Voilà, Monsieur Corbyn, il n'y a aucune raison de vous inquiéter, tout se déroule comme dans le meilleur des mondes.
Il ne faut pas avoir assisté aux onze audiences de ce procès pour savoir que tout cela est faux du début à la fin. Il suffit de taper le nom Ali Aarrass dans Google pour savoir que la plainte contre la torture date du 2 mai 2012, c'est-à-dire sept mois avant sa condamnation. Il suffit de lire les communiqués de presse du bureau d'avocats Juscogens pour savoir que depuis plus d'un an les avocats d'Ali Aarrass exigent un examen sur la question de la torture sans jamais recevoir de réponse. Il suffit de lire les nombreuses pétitions signées par des dizaines de personnalités belges adressées au ministre belge des Affaires étrangères pour demander son intervention sur la question de la torture d'un citoyen belge. Et quant aux merveilleuses garanties que donne le système judiciaire marocain, celles-ci ne vont apparemment pas plus loin que les murs des prisons. Ali Aarrass ne reçoit toujours pas le courrier qui lui est envoyé, il ne peut pas s'entretenir seul avec son avocat, il lui est interdit de signer un papier destiné à l'extérieur. Depuis deux mois, il ne sort plus du tout de sa cellule, après une attaque violente de la part d'un codétenu pendant le préau. Opération orchestrée ou tolérée par certains fonctionnaires ? La question se pose. Quoi qu'il en soit, nous demandons des mesures pour protéger l'intégrité physique de notre concitoyen.

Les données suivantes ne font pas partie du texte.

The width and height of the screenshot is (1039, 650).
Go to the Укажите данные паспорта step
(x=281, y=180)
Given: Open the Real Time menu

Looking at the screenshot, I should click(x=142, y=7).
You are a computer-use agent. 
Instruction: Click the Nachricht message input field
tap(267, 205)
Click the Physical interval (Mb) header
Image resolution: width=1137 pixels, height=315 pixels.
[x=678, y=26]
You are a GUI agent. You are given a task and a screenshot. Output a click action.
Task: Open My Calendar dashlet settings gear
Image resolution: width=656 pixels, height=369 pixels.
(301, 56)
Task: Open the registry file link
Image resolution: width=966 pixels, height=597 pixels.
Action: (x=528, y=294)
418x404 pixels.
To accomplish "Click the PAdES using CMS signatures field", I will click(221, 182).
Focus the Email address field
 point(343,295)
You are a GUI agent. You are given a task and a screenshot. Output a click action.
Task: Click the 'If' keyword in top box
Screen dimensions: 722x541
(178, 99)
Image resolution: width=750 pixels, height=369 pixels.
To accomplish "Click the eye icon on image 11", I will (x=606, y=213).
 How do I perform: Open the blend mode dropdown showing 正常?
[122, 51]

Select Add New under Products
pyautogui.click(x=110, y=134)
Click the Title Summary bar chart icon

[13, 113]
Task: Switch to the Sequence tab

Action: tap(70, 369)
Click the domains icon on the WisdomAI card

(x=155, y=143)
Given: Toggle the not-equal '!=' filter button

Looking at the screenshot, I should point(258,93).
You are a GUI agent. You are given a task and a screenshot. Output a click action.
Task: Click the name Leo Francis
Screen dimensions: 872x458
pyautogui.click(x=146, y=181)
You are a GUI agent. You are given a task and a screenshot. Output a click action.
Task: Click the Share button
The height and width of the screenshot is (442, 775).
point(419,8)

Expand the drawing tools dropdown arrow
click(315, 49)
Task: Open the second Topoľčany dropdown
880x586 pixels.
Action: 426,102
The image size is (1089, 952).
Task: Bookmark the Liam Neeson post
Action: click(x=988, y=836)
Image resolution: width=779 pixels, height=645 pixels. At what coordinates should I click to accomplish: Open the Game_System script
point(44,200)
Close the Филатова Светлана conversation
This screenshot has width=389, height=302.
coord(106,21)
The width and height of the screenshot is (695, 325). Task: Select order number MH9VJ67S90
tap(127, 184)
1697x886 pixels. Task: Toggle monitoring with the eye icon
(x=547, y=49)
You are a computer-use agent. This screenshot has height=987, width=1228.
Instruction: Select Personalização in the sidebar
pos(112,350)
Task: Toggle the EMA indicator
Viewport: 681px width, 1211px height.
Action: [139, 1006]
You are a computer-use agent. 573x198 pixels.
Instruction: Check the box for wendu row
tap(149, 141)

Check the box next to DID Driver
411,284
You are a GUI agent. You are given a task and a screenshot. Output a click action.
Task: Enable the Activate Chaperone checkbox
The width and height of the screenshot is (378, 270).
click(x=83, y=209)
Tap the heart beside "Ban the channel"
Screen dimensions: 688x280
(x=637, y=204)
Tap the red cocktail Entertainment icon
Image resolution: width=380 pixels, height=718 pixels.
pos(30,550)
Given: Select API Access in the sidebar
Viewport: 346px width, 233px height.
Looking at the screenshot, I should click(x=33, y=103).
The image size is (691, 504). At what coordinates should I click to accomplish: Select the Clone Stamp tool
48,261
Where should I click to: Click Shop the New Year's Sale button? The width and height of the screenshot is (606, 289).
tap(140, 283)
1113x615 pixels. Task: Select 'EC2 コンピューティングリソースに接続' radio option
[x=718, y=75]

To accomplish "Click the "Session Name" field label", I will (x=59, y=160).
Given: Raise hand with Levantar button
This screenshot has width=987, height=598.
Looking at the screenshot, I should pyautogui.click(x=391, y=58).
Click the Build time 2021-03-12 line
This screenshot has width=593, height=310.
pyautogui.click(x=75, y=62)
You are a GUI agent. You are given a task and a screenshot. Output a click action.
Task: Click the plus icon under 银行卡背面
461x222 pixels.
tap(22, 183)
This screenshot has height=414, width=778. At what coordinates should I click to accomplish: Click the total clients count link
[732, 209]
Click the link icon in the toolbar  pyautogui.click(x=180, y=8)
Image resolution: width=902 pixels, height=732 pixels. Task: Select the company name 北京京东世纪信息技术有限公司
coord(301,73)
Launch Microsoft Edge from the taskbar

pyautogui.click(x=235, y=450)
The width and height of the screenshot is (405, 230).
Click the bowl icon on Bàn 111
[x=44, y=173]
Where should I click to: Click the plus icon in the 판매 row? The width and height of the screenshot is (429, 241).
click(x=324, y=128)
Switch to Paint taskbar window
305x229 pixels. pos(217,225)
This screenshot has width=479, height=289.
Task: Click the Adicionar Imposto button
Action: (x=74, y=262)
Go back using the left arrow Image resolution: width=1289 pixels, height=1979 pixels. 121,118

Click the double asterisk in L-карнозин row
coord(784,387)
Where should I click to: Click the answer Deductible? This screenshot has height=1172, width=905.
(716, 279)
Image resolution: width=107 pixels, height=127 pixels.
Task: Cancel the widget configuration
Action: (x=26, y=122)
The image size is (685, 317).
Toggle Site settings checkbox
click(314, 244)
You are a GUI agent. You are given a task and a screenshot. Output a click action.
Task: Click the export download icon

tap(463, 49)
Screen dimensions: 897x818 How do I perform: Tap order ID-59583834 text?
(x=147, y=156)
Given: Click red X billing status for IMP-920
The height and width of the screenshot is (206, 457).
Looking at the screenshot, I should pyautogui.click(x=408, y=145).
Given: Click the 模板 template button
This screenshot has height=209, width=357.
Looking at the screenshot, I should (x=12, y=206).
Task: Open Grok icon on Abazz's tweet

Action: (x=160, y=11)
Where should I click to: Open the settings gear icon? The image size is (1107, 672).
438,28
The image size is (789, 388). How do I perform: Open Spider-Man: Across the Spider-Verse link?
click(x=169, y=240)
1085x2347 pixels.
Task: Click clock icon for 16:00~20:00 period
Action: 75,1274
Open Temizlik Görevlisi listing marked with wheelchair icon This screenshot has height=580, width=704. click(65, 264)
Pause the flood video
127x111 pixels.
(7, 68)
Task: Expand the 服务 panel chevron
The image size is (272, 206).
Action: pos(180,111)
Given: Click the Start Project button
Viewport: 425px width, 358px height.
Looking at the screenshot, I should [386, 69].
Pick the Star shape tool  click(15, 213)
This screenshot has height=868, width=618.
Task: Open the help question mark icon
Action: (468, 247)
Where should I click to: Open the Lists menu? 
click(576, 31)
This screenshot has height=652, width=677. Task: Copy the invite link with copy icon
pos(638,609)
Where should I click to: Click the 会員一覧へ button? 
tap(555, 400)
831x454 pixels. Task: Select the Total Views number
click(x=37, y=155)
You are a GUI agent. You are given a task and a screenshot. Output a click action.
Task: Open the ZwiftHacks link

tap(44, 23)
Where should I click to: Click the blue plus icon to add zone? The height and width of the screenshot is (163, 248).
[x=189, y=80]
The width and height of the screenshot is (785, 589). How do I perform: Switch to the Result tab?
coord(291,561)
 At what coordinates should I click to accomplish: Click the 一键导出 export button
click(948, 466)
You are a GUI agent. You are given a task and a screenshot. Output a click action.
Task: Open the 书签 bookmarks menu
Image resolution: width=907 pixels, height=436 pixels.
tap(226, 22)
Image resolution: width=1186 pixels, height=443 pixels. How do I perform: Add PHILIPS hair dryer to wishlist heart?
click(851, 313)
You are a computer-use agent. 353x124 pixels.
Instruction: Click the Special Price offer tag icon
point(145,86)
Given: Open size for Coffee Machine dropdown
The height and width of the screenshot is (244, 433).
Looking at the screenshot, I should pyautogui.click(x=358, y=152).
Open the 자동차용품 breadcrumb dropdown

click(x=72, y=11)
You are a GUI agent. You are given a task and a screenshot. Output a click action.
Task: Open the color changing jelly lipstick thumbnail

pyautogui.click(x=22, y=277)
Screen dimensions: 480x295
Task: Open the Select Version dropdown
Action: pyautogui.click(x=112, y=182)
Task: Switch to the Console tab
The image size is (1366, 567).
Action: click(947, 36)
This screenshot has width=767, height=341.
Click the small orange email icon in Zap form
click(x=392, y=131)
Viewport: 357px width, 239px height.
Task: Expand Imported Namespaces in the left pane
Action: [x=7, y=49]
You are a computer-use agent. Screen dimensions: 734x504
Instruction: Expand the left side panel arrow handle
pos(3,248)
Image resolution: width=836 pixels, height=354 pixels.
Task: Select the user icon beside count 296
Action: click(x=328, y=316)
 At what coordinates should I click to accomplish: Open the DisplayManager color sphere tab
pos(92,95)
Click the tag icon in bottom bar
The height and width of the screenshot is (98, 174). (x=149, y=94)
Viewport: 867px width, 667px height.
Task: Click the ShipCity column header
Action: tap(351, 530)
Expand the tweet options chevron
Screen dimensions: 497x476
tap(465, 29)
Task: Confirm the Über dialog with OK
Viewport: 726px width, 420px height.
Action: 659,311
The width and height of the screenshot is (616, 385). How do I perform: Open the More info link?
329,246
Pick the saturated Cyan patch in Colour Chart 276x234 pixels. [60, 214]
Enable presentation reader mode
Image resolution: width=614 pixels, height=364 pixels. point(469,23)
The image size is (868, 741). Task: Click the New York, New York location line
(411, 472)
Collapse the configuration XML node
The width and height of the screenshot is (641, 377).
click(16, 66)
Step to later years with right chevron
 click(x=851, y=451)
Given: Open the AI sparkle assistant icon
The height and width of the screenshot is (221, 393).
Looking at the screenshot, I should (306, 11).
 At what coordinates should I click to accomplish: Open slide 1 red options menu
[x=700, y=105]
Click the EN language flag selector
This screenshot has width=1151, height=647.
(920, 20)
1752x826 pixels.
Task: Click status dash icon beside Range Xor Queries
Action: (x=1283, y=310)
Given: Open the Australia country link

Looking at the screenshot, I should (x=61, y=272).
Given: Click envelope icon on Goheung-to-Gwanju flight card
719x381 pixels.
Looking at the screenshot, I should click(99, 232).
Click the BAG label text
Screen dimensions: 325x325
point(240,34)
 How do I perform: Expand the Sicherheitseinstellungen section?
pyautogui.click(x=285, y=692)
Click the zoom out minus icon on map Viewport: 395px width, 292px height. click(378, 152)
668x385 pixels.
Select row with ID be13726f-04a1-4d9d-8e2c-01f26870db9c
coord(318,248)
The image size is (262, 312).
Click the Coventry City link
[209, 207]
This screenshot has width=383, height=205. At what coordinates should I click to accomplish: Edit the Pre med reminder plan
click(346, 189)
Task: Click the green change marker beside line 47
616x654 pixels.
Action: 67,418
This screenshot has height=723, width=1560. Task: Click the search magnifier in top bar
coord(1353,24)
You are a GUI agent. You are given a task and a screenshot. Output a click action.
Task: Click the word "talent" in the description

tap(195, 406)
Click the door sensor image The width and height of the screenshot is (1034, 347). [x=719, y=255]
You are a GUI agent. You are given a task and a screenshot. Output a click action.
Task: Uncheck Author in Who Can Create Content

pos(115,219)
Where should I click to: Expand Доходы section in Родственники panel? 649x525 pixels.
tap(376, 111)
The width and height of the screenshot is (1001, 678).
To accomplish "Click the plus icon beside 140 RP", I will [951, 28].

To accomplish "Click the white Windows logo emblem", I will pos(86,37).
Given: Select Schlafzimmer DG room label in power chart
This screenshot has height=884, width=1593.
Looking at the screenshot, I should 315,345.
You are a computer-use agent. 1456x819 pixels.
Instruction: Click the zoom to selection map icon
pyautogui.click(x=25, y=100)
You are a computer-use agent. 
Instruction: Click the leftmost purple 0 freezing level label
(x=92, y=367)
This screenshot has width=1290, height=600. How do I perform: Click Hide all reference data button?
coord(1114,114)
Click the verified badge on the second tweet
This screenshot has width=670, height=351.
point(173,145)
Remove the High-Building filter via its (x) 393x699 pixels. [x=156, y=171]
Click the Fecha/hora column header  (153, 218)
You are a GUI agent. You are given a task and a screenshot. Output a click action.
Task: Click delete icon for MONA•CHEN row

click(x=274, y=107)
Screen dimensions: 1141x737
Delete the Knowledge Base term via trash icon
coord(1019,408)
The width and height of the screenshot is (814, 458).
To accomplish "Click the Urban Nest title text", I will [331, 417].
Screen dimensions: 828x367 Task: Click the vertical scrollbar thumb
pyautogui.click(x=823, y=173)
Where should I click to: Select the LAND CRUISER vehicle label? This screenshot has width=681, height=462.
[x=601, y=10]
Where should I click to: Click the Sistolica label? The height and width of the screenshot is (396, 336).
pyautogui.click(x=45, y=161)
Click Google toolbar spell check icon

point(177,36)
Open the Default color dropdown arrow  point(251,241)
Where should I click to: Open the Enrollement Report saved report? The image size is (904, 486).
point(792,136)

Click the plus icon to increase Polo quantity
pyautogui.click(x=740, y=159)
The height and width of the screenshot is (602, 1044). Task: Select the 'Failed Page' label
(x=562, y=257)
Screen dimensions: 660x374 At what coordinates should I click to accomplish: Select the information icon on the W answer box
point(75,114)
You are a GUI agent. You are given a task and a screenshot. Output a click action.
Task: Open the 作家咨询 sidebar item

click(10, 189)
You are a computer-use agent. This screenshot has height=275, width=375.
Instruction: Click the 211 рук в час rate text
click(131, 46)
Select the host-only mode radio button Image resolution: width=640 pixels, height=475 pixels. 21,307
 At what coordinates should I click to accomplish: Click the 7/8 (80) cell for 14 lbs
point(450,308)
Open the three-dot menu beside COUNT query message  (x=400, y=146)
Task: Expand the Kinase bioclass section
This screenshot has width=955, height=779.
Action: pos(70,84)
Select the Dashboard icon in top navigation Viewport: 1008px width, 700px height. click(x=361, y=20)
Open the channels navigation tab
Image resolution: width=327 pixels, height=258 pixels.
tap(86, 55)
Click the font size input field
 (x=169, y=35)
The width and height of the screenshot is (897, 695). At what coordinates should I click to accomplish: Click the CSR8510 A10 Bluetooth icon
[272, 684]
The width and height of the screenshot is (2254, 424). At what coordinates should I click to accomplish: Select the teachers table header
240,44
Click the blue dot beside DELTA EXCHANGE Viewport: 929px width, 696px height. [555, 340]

La lettre de Jeremy Corbyn nous montre aussi qu'il faut continuer à écrire aux autorités marocaines et belges et à demander des explications. Cette pression internationale est un désaveu permanent pour les bourreaux et un encouragement pour tous ceux qui, aussi au sein de l'appareil d'État marocain, veulent que les pratiques de torture et la mascarade de la justice antiterroriste prennent fin, une fois pour toutes.